■ **Task item**: For each line in the data below that has the word "height", copy that line.

■ **Extracted data**:
===
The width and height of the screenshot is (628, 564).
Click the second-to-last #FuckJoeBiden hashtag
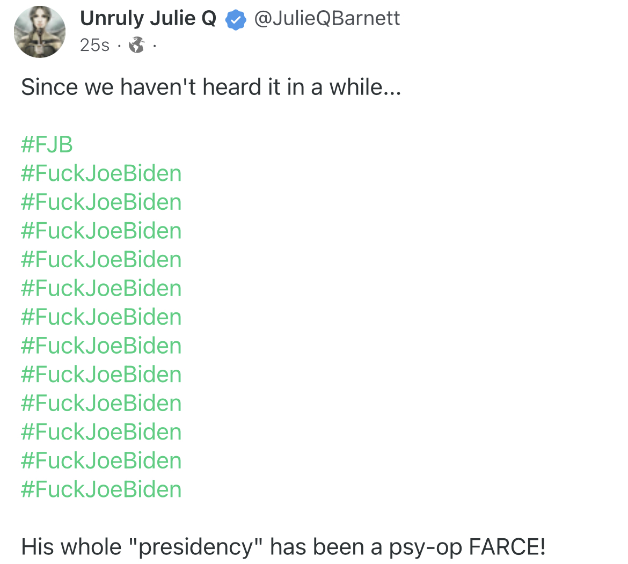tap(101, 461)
===
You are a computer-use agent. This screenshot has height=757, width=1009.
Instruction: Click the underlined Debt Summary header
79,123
===
■ **Reply to the exercise**:
The width and height of the screenshot is (628, 564).
You are a computer-use agent. This screenshot has height=757, width=1009.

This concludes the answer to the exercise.